I remember a game playing for Derbyshire against Worcestershire when I was on a hat-trick – I’d got Tim Curtis and Graeme Hick out so Ian came in. I wanted to show him what I was all about.
Instead of bowling full, I bowled a bouncer. I remember him saying to me after the game: ‘Don’t worry about who the person is, just remember what you do well and aim for the stumps.’
My ODI debut, against Pakistan in 1992, turned out to be his last game. I didn’t realise I was going to make my debut, I only got picked because Chris Lewis had toothache!
When I was in the changing room with him, he was amazing, a real character.
I remember when we had a team meeting the day before the game and he got bored, feeling it had gone on too long, so he took the pen off Micky Stewart and said: ‘I’ll get him out, him out, him out. Phil DeFreitas will get a couple of wickets. Job done!’ Next day, we won the game.
He also made that second slip position his own. He would always want to be in front of the wicketkeeper. He was an unorthodox slip in that his hands were on his knees quite a lot but his reactions were superb.
He always wanted the ball to come to him – he wasn’t frightened to drop the ball every now and again, although that rarely happened. He always wanted to be in the game.

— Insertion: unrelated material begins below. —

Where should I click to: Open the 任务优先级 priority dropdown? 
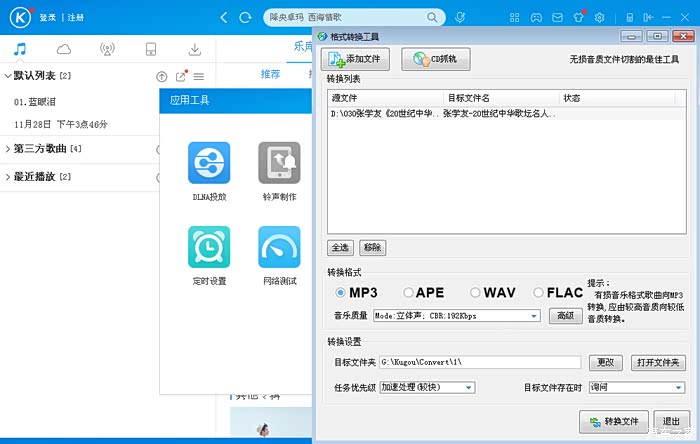pyautogui.click(x=469, y=387)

I was similar in that respect. When people thought of me, I wanted them to remember that whenever I was thrown the ball, whatever the temperature, whatever the surface, and with the bat, too, that I could make a difference. And if that meant getting under people’s noses, so be it.
That came from watching someone like Beefy, who believed he was the best all the time. Every time he was written off, every time things were written about him, he seemed to have an answer.

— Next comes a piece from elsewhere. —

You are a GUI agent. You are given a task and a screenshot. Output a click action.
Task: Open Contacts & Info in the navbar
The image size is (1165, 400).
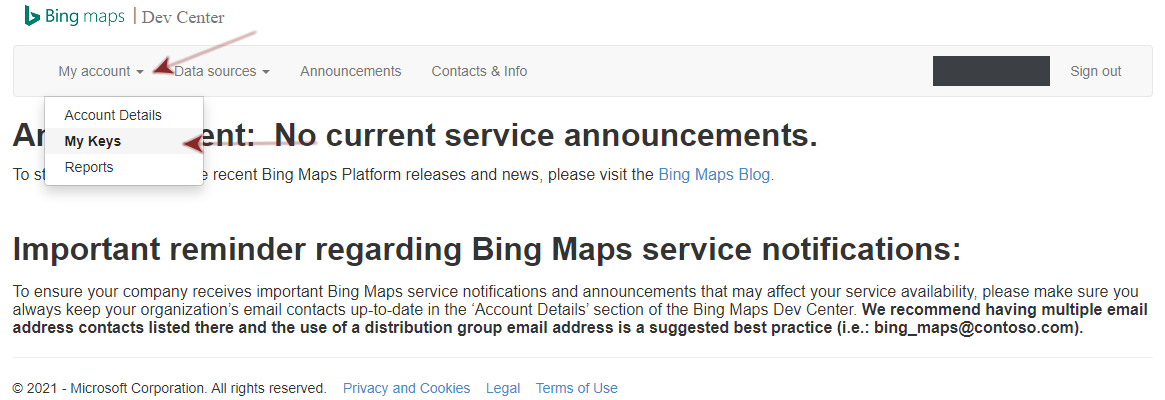(479, 71)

I struggled after getting seven wickets on my Test debut against West Indies, with the press building me up as the next Ian Botham. I went to play a game for Derbyshire at March Town Cricket Club in Cambridgeshire the next day and I had to leave the field!
So, for the media attention Beefy got – the circus he had to deal with, taking over the captaincy – and to still be able to produce what he did on the pitch shows the mental strength he had.
We also mustn’t forget what he has done for charity off the pitch and how he looks after people. He is a really exuberant person but a really caring person as well.
I remember he invited me up to his house when I was having a tough time and couldn’t play. I didn’t go as I didn’t feel it was the right time for me, although perhaps in hindsight I should have done.
In terms of other heroes, I would also have to say my late father. He played a bit of semi-professional football and a bit of cricket and was a real in-your face character. He always told me to go out there and give it my all.
On the field, other than Beefy, there was Viv, and I also loved the all-rounders like Richard Hadlee and Imran Khan. I wanted to be a genuine all-rounder, too, rather than the bowler who batted a bit, like I actually was.
Domestically, I can’t go any further than my old Derbyshire captain Kim Barnett.
He looked after me so well as I went from young YTS who travelled every day on the train from Stoke being paid £27.50 a week to going into professional cricket.
He kept me grounded and made me become a stronger person physically and mentally, so that I was the finished article when I hit first-class cricket, had the longevity to play until I was 40, and went on to play international cricket for England.
Kim, and my coaches Phil Russell and Alan Hill, gave me the platform to have a successful career. I have fond memories of them.
And, of course, watching Ian Botham.